◆ **What you will do**
Count the lines below that contain the string "arrows", matching case exactly. Give only the number.

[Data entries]
(begin)

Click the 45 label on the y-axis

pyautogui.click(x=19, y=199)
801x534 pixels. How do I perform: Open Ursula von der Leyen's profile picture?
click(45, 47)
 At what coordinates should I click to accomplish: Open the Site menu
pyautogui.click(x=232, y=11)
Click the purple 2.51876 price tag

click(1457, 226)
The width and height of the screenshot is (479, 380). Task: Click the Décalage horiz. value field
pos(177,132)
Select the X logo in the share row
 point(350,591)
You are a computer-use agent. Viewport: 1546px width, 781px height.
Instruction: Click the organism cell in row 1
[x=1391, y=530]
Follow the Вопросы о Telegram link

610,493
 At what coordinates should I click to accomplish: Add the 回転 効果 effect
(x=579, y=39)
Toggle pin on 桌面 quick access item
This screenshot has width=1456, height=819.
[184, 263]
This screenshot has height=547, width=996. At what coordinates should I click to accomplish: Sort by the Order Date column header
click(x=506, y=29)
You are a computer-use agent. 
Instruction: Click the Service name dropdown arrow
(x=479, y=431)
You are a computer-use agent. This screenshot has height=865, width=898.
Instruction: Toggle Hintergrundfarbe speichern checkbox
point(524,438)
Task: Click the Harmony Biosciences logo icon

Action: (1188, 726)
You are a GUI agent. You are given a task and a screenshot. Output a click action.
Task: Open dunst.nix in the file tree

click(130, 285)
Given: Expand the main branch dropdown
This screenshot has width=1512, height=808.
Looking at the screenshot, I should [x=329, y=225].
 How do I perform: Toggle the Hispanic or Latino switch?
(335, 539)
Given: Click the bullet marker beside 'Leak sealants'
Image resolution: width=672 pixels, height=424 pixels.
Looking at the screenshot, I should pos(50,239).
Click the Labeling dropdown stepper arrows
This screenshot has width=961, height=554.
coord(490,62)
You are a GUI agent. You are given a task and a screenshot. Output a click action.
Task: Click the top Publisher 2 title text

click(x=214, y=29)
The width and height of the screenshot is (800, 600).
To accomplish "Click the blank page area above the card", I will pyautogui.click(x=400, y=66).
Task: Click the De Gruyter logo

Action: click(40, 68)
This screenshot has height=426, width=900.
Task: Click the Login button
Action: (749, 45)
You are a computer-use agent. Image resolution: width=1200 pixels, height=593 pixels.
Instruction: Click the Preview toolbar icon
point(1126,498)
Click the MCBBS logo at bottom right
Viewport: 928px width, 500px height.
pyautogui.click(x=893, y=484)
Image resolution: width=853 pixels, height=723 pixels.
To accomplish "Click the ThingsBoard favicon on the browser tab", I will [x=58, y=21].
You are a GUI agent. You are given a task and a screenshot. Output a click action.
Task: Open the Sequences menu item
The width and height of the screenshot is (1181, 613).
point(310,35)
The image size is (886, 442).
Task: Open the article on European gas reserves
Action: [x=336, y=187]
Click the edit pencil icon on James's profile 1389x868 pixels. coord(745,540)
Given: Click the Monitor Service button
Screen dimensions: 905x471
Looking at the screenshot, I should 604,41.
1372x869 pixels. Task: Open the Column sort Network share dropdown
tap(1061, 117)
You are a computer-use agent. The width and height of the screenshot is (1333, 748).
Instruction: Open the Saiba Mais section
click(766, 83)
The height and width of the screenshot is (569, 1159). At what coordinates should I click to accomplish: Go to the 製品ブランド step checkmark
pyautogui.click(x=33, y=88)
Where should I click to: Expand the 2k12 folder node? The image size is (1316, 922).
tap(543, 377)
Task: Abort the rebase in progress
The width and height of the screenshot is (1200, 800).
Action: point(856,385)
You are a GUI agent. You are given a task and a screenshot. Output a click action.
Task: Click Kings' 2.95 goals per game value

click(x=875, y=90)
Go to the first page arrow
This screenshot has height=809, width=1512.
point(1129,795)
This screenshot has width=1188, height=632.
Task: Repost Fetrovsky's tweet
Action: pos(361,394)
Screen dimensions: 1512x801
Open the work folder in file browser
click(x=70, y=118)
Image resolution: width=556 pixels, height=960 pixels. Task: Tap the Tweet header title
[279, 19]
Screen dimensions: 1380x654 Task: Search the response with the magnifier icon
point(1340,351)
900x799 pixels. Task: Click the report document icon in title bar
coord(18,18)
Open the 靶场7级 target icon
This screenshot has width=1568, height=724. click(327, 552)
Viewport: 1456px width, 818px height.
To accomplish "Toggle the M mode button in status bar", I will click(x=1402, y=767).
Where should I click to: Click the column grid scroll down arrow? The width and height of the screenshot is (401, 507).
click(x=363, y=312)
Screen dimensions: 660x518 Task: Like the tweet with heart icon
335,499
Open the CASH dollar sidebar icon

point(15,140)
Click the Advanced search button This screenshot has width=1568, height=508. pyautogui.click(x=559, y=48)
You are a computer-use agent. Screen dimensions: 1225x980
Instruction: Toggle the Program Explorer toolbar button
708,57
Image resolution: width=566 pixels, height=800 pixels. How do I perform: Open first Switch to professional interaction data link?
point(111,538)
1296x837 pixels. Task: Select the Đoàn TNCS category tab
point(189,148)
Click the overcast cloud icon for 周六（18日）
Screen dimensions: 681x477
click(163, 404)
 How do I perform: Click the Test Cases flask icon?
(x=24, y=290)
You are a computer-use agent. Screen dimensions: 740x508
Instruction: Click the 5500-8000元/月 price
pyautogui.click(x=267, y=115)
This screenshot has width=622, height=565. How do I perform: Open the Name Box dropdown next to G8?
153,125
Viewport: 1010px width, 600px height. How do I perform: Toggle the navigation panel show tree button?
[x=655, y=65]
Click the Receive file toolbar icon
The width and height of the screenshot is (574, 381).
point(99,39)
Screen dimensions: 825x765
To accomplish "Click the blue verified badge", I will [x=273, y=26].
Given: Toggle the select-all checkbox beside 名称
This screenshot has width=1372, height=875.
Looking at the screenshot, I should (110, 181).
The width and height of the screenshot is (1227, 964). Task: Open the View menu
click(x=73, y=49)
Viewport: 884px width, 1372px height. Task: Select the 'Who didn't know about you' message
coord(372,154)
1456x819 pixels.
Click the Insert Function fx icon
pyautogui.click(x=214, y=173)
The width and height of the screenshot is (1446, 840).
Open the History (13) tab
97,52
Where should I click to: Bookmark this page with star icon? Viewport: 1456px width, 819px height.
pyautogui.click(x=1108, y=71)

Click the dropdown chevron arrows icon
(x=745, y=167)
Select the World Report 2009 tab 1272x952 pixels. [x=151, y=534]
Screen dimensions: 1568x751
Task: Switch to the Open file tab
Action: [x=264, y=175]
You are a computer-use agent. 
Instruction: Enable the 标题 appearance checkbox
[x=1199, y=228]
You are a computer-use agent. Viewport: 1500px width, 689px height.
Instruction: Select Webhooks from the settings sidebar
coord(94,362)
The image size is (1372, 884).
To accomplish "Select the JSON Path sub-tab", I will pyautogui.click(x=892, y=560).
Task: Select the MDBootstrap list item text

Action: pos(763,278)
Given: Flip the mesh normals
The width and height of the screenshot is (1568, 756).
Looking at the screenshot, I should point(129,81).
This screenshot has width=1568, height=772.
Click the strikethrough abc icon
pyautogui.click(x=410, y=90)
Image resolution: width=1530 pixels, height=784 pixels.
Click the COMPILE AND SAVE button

(end)

◆ **Full output**
2